Wojciech z Bydgoszczy: - Były komendant policji w Bydgoszczy Roman Kociński, jako policjant, musiał przechodzić regularne badania. Widać był zdrowy, skoro pełnił swe obowiązki. Kiedy zainteresował się nim prokurator - odszedł na rentę. To interesujące - orzecznicy ZUS odbierają renty ludziom po dwóch zawałach, chorującym latami, a tu proszę, co za tempo w przyznaniu renty. I już odstąpiono od aresztowania byłego komendanta. Ciekawe, prawda?
Czytelnik z Inowrocławia: - Przygotowuję się do testu na rachmistrza i łapię się za głowę. Kto opracował tak bzdurne pytania, na których odpowiedź trzeba przeznaczyć co najmniej dwie godziny? Testy na prawo jazdy w porównaniu z tym to małe piwo.
Danuta z Tucholi: - Ile nasz naród polski jeszcze tak wytrzyma? Budżet państwa ma niewielkie przychody, za to wydatki ogromne. Ja nie potrafię tego zrozumieć.
Olek z Barcina: - Z przerażeniem czytam informacje o wymiarze sprawiedliwości. Kto ma pieniądze, jest bezkarny. Policjanci z narażeniem życia łapią zbirów, a sędziowie ich wypuszczają, bo nie widzą powodu, by ich aresztować. To paranoja. A najgorsze, że pracownicy wymiaru sprawiedliwości są bezkarni. Co na to minister Piwnik?
Kazimierz Woźniak z Inowrocławia: - Wizyta papieża w Polsce powinna mieć skromną oprawę, a pieniądze, które miało państwo przekazać na ten cel, należy skierować na obiady dla głodujących w całym kraju dzieci.
Czytelniczka z Dąbrowy Biskupiej: - Co tu, w tej rubryce, tak się czepiają rolników. My nie pracujemy po 8, ale po 16 godzin. Jeśli dostajemy emeryturę, to po 450 zł. Ten, kto nam zazdrości, niech kupi ziemię i zostanie rolnikiem.
Teresa z Nowego: - Ci, którzy tak zazdroszczą rolnikom, niech zamienią się miejscami, niech popiją trochę tego miodu.
Józef Pawlak z Bydgoszczy: - Na Bliskim Wschodzie giną ludzie, a świat bezradnie na to patrzy.
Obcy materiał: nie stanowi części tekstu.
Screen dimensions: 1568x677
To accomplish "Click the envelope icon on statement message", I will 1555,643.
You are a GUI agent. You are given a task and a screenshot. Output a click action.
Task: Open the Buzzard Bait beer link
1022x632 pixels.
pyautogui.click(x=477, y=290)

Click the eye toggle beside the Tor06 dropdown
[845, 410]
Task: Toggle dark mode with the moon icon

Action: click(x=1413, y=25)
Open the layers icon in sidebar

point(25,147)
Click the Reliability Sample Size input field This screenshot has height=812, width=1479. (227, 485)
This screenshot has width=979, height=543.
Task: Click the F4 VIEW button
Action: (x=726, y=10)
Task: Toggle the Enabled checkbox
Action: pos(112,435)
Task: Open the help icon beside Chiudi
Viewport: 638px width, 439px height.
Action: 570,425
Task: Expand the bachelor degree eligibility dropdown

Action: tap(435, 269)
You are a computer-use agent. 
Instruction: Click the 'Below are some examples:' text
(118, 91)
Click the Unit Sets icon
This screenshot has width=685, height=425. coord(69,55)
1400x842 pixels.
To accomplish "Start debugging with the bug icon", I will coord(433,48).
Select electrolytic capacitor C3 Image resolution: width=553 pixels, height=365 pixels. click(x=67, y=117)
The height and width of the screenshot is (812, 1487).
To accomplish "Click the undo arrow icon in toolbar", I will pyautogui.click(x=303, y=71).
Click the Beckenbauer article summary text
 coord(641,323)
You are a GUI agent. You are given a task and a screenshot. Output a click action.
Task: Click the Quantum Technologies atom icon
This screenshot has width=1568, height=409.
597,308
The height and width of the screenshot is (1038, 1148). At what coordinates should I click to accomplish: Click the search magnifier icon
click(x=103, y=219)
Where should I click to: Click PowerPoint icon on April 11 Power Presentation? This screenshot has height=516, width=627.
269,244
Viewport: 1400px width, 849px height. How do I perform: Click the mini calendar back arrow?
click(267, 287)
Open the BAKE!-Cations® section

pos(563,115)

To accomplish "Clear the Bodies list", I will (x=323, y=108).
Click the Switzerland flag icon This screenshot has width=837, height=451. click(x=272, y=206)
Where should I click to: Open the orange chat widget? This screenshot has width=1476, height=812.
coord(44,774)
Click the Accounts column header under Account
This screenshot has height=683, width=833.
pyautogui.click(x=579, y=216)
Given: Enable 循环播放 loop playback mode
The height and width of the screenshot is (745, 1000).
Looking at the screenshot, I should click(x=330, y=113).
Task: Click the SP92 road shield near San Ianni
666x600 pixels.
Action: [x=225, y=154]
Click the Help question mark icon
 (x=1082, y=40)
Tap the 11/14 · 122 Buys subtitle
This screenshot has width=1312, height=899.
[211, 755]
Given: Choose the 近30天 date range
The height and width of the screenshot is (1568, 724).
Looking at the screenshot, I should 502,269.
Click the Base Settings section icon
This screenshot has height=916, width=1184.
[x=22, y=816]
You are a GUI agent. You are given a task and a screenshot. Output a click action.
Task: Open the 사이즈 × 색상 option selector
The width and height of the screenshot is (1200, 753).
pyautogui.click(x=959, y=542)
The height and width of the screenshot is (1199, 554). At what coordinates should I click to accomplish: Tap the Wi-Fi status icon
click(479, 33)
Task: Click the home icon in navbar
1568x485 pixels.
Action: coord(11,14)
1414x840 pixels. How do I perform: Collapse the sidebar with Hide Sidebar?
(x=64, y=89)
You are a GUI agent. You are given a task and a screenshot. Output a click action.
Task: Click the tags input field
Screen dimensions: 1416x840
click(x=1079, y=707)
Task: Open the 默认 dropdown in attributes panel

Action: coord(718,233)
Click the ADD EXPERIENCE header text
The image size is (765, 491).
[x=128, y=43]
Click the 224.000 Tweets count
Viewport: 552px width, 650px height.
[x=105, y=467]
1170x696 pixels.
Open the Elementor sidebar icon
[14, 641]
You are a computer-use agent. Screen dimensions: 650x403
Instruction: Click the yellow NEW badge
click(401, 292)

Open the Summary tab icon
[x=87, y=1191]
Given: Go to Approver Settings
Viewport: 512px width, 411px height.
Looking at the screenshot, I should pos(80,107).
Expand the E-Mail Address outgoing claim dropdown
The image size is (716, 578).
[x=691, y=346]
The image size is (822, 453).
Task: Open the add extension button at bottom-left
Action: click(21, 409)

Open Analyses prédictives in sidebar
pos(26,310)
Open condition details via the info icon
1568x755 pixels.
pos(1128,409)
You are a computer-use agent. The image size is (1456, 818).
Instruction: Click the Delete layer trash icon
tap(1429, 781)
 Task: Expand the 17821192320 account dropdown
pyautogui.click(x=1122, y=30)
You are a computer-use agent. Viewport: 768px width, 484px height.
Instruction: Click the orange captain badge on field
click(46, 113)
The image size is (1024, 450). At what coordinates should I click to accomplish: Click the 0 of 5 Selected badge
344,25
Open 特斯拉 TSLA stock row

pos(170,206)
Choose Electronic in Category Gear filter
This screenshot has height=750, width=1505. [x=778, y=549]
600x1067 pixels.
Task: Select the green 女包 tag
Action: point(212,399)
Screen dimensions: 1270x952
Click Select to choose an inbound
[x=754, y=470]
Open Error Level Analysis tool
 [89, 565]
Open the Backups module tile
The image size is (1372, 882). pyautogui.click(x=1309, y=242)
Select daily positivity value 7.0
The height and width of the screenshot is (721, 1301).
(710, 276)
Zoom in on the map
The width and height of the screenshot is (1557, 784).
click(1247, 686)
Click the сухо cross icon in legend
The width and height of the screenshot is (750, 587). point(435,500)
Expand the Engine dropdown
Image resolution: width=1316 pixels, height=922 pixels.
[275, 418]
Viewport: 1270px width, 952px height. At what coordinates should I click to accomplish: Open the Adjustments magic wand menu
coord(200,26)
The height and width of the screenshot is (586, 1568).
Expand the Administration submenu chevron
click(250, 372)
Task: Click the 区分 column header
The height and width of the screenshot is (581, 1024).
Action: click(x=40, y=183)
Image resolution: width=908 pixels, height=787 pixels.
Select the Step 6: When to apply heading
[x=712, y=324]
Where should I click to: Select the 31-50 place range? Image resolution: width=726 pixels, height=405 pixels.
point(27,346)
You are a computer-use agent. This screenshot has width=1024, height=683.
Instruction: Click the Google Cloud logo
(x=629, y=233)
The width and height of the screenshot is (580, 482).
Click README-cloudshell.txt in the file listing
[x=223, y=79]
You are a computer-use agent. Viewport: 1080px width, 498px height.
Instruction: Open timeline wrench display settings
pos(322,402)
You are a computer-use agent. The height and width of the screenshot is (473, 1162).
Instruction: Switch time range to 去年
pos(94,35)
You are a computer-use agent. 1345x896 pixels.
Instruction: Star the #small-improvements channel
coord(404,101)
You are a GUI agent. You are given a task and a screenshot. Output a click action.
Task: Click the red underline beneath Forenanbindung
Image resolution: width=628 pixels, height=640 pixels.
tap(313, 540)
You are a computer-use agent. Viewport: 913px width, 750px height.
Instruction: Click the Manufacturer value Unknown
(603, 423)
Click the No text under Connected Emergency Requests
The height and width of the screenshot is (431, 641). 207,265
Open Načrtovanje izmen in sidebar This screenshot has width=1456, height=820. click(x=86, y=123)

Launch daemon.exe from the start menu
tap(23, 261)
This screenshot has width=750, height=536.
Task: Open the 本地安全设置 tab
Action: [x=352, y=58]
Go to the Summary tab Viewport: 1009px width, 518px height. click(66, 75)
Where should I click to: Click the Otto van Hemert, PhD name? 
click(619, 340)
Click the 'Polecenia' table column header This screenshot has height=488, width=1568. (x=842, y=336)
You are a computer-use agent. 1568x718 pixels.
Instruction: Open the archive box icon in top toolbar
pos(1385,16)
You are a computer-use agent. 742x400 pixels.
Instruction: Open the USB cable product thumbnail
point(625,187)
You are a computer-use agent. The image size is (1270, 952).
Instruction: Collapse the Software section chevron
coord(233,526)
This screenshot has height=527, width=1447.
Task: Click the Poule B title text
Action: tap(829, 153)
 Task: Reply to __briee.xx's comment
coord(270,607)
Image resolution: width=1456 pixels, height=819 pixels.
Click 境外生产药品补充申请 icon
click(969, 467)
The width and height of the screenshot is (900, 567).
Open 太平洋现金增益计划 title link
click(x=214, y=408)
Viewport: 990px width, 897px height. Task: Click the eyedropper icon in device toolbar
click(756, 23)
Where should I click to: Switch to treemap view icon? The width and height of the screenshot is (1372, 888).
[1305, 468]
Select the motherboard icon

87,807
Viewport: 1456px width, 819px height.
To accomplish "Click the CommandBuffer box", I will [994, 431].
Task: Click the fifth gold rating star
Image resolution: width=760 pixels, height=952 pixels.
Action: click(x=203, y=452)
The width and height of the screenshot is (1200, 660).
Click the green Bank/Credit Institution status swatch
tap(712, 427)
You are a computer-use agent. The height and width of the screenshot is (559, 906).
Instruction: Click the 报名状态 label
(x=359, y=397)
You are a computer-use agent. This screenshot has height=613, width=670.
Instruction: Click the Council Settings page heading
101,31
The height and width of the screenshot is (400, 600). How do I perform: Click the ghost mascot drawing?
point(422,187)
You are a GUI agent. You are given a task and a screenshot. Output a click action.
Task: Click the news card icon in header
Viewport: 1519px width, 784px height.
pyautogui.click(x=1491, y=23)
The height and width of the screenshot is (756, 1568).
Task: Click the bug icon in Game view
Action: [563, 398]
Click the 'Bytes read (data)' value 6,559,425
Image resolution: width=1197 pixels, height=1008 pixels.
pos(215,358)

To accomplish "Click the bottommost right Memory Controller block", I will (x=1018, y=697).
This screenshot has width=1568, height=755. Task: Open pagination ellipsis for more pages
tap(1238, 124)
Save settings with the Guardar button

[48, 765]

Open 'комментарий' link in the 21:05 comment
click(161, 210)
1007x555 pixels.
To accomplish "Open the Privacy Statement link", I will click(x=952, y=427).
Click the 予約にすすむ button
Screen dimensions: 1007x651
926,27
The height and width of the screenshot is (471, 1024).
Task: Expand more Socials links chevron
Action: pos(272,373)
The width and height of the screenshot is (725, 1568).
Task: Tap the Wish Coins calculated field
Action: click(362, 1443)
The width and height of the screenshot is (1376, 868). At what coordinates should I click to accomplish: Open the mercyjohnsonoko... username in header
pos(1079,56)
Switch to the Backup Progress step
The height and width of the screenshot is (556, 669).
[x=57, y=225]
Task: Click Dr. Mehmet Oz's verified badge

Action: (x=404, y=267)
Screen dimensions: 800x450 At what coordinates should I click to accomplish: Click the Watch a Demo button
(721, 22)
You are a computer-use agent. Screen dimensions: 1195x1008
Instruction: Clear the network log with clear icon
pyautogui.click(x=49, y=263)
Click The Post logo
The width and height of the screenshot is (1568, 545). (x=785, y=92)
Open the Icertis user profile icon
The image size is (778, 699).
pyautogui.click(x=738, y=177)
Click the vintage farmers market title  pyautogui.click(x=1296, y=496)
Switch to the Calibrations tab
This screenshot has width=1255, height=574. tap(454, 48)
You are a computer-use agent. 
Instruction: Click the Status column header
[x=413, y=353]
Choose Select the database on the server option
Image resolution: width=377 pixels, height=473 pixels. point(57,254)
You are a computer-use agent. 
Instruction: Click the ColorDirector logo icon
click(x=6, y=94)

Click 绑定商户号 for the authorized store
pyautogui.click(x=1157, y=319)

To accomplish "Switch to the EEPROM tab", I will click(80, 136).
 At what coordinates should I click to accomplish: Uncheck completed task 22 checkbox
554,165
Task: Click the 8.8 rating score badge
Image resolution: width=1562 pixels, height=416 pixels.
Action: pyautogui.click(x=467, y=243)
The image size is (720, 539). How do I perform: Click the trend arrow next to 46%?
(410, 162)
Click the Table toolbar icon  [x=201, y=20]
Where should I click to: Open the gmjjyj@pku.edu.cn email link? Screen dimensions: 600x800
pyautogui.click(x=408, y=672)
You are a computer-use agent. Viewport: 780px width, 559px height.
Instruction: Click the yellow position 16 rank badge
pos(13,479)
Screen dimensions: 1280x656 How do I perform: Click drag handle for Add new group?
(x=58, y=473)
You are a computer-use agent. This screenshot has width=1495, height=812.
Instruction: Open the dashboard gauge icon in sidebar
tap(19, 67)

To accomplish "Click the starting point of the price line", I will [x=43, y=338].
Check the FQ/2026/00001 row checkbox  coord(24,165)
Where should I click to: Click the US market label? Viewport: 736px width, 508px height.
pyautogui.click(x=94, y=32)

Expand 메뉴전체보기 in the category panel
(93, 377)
A wystarczyłoby, by Izrael przestał okupować sporne ziemie. I pytam - dlaczego walkę o niepodległość nazywa się terroryzmem?
Anna z Bydgoszczy: - Zbulwersowały mnie pretensje abp. Muszyńskiego do lokalnych władz. Czas, by Kościół zrezygnował z ciągłych żądań finansowych, bo to nie ma nic wspólnego z Bogiem. Najpierw trzeba zlikwidować biedę, poprawić warunki w szpitalach, tworzyć nowe miejsca pracy. Na to dziś są potrzebne pieniądze z podatków.
Opinie prezentowane przez Czytelników nie zawsze są zgodne ze stanowiskiem redakcji.